Eu percebo algumas questões mecânicas de salvaguarda de inventário, e o livre-arbítrio dos restantes personagens poderia coincidir com o desperdício de recursos importantes. Mas soa-me tão estranho que eles tenham vontade própria para fazer tanta coisa menos algo que é primordial à vida: o instinto de sobrevivência. É claro que a minha impossibilidade de os contactar à distância é uma decisão de game design, visto que existe um upgrade que ainda não tenho, mas que suponho que permita comandar o resto da equipa independentemente de onde eu estiver.
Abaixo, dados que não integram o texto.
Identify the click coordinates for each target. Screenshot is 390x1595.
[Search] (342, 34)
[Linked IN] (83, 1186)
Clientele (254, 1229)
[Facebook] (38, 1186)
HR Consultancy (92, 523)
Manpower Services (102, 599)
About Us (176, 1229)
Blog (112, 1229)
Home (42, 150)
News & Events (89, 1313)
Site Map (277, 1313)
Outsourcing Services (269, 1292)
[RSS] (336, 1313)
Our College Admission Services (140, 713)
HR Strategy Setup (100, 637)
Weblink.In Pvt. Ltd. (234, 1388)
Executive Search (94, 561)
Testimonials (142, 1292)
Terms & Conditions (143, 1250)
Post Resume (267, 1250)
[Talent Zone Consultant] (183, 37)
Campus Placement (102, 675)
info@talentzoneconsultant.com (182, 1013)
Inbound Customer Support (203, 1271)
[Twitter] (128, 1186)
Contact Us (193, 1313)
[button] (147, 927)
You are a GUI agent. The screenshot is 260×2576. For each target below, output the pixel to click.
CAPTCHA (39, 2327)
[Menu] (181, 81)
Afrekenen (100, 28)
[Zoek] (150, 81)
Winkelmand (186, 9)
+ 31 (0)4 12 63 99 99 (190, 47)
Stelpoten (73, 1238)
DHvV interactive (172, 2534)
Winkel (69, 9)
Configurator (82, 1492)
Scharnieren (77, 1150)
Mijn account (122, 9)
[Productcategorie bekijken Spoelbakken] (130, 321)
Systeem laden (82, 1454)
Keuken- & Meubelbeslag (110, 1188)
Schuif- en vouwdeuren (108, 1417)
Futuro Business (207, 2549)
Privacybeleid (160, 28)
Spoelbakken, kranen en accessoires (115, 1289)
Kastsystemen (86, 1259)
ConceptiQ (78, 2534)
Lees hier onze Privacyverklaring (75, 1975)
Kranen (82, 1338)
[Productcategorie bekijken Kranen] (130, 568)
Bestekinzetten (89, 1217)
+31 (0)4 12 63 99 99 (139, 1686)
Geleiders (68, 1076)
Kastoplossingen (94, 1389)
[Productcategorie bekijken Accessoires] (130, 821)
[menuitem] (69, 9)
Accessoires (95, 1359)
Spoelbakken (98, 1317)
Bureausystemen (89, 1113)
Impact Winter possui muita backstory para cada um dos personagens, e isso é visível com as possibilidades que temos para conversar com os restantes sobreviventes, que invariavelmente vão desbloqueando side quests para levarmos a cabo. Cada quest e cada side quest que terminamos dá-nos duas recompensas distintas: por um lado a abertura de novos “papéis” ou seja, passivas para aplicarmos aos personagens e que lhes dão um buff e um debuff, e por outro, a  diminuição do tempo que falta para o resgate chegar.
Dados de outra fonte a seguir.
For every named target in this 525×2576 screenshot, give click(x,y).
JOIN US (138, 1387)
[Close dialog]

Ao nosso lado temos sempre um fiel robot, o Ako-Light, cuja bateria é uma das limitações que temos ao fazer as explorações exteriores. O pequeno robot consegue servir de radar e de iluminação, mas mais cedo ou mais tarde temos de regressar para carregar a sua bateria.
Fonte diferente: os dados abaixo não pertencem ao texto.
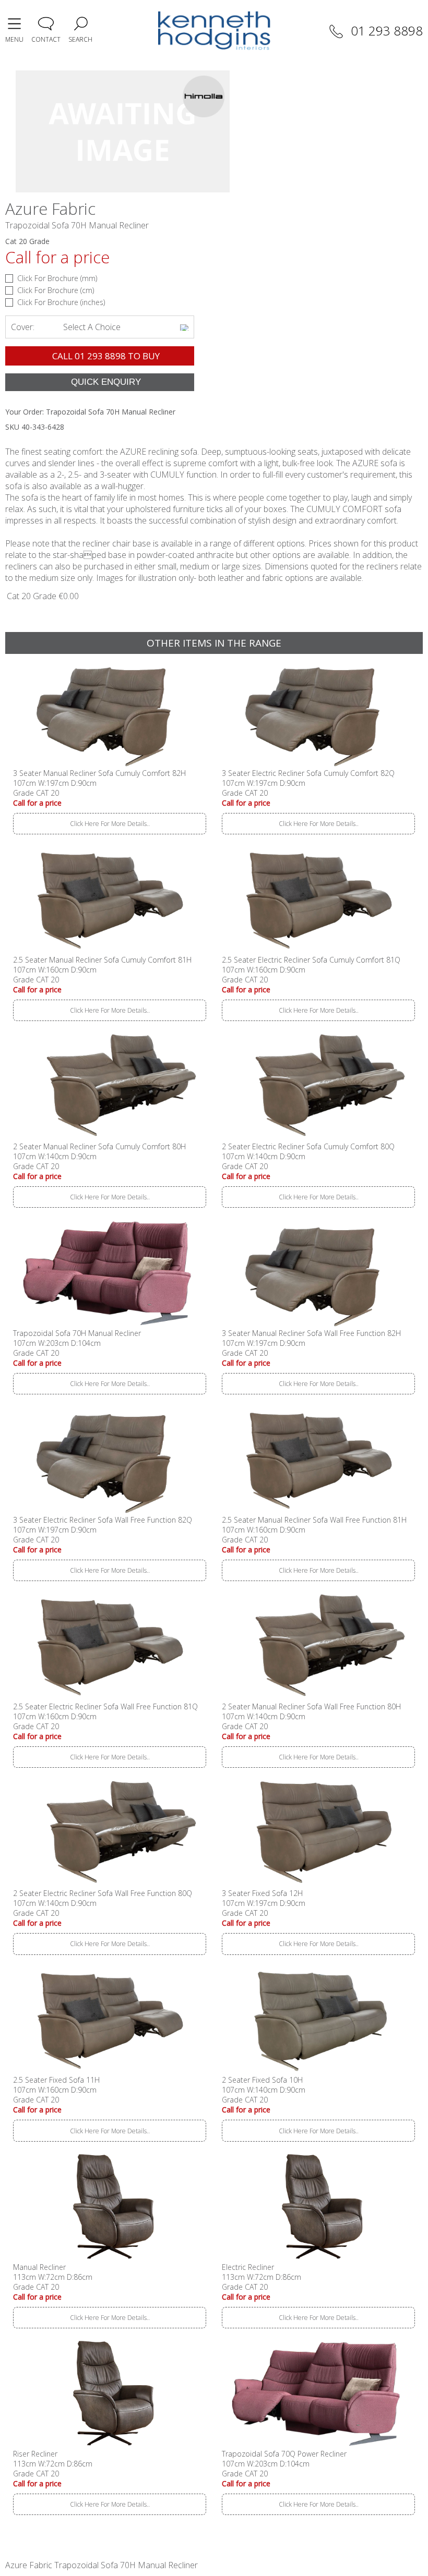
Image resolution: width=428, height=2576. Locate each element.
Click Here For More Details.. (110, 823)
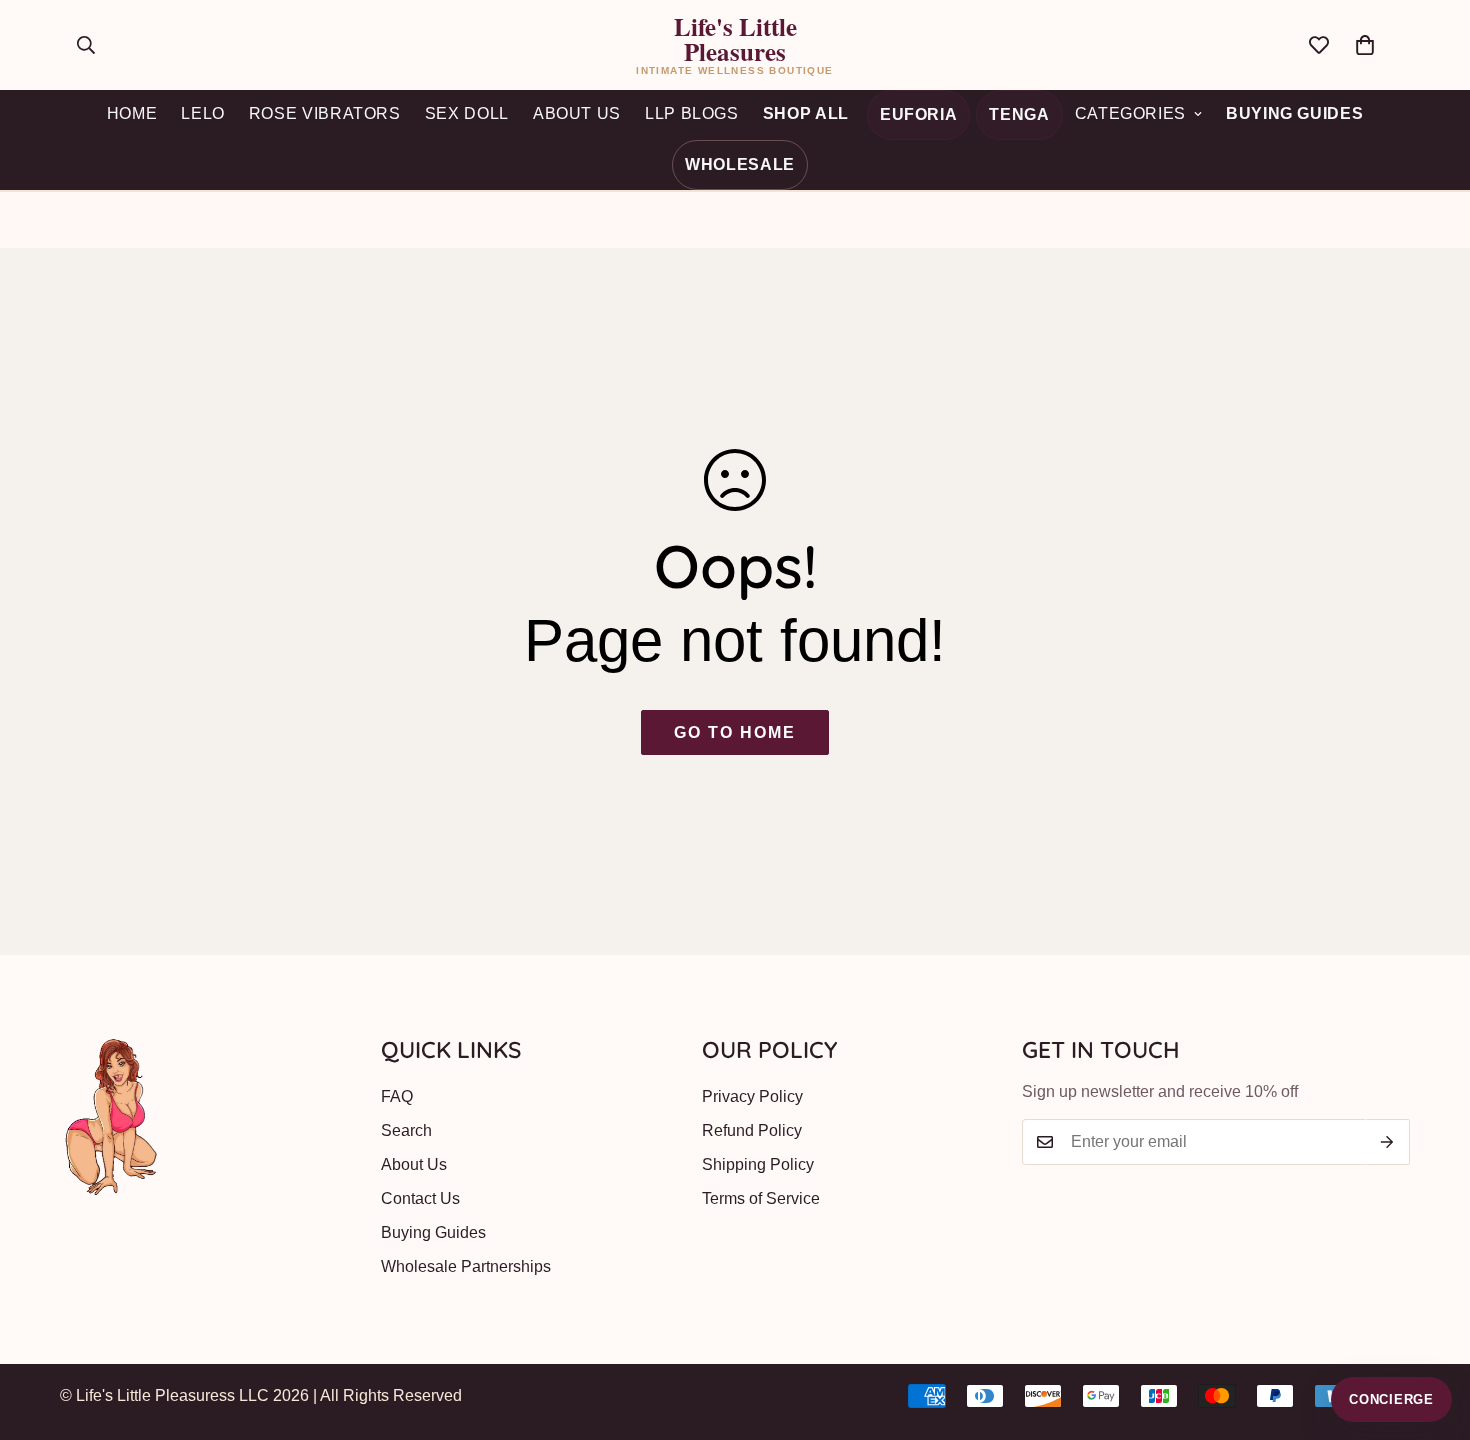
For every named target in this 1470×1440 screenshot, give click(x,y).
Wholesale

Com as centenas de itens que encontramos pelas nossas incursões exteriores, como podem imaginar, tudo é upgradeable, o que inclui o próprio Ako-Light. O grande problema é mesmo a gestão do inventário, como é tónica do género. Mas facilmente nos perdemos entre aquilo que achamos que pode ser útil e aquilo que realmente é.

O outro grande perigo do exterior (para além dos animais esfaimados) são as ocasionais nevascas que deixam o ecrã completamente branco, e onde o GPS do Ako-Light não funciona, para além de ser um perigo para a nossa sobrevivência. A solução passa por encontrar abrigo ou construir uma tenda que nos resguarde da violência natural da tempestade de neve.

Impact Winter parece-me uma óptima proposta e complexa, para um género que não só está hiper-saturado, como eu próprio (como muitos jogadores) já reviro os olhos sempre que ouço as palavras survival e game seguidas. Mas Impact Winter tem um óptimo potencial, um ambiente tremendamente bem conseguido e um estilo completamente único, manchado pelos problemas técnicos e pequenas decisões mecânicas que a mim me soam como erradas. Mas com a diligência que o estúdio Mojo Bones tem dado às implementações do feedback dado pela comunidade, acredito que a médio prazo este venha a ser um óptimo jogo. Justa ou injustamente fustigado por reviews bastante agressivas, mas que possa servir de cautionary tale ao mercado: críticos e jogadores começam a ter tolerância zero para lançamentos atabalhoados dos quais Impact Winter é apenas mais um exemplo.